Logic Colloquium: Neologicist foundations: inconsistent abstraction principles and part-whole

Colloquium | August 31 | 4-5 p.m. | 60 Evans Hall

 Paolo Mancosu, UC Berkeley

 Department of Mathematics

Neologicism emerges in the contemporary debate in philosophy of mathematics with Wright's book Frege's \textit {Conception of Numbers as Objects} (1983). Wright's project was to show the viability of a philosophy of mathematics that could preserve the key tenets of Frege's approach, namely the idea that arithmetical knowledge is analytic. The key result was the detailed reconstruction of how to derive, within second order logic, the basic axioms of second order arithmetic from Hume's Principle \[(\textrm {HP})\quad \forall C,D\,\big (\sharp (C) = \sharp (D)\leftrightarrow C\cong D\big )\] (and definitions).
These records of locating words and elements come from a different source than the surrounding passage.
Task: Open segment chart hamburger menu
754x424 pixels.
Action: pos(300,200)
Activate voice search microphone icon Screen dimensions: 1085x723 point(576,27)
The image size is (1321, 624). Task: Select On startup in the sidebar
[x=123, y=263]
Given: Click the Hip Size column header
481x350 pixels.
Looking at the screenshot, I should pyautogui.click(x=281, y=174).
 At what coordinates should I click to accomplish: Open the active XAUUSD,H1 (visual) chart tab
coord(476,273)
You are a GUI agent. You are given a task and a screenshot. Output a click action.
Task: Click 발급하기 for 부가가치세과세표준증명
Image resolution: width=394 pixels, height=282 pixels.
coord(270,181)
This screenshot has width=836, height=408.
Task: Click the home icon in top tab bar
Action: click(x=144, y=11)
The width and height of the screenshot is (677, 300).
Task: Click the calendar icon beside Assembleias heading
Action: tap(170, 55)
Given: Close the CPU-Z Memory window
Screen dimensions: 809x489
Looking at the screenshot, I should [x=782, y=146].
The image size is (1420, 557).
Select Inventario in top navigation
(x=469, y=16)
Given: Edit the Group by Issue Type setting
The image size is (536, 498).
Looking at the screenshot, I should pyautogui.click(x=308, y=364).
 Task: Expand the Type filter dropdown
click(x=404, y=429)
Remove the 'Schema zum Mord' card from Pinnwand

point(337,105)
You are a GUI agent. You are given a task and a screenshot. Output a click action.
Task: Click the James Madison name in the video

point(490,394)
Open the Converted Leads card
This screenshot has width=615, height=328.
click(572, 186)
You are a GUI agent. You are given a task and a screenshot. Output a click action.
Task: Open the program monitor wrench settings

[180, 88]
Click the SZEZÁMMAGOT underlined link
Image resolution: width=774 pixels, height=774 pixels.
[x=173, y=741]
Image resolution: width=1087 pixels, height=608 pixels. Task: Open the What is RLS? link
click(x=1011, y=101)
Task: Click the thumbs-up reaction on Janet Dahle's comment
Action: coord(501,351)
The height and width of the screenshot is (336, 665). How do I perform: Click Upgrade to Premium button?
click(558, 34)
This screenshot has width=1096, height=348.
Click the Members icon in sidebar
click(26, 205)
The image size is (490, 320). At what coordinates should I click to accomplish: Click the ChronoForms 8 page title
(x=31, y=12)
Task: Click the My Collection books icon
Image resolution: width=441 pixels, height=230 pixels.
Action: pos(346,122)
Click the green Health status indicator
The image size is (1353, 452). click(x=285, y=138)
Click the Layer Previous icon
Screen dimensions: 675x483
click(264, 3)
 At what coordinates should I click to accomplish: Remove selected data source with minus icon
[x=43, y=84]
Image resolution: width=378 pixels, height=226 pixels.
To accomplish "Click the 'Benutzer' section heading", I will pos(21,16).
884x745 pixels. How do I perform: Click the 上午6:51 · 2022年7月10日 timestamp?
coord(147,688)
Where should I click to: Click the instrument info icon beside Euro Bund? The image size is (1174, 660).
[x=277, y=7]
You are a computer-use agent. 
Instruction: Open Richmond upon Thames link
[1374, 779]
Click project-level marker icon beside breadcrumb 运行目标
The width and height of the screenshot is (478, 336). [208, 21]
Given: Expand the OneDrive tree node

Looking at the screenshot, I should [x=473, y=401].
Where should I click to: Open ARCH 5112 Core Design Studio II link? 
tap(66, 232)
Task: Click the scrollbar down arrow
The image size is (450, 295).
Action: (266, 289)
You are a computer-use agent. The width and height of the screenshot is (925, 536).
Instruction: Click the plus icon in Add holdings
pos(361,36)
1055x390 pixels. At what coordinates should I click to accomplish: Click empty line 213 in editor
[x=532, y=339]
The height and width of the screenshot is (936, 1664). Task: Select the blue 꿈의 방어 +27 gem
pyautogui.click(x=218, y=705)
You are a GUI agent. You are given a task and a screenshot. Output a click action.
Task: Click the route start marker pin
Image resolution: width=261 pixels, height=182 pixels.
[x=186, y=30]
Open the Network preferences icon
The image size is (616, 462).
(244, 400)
This has led to a detailed scrutiny of so-called abstraction principles, of which Basic Law V \[(\textrm {BLV})\quad \forall C,D \,\big (ext(C) = ext(D) \leftrightarrow \forall x\,(C(x)\leftrightarrow D(x))\big )\] and HP are the two most famous instances. As is well known, Russell proved that BLV is inconsistent. BLV has been the only example of an abstraction principle from (monadic) concepts to objects giving rise to inconsistency, thereby making it appear as a sort of monster in an otherwise regular universe of abstraction principles free from this pathology. We show that BLV is part of a family of inconsistent abstractions. The main result is a theorem to the effect that second-order logic formally refutes the existence of any function $F$ that sends concepts into objects and satisfies a "part-whole" relation. In addition, we study other properties of abstraction principles that lead to formal refutability in second-order logic.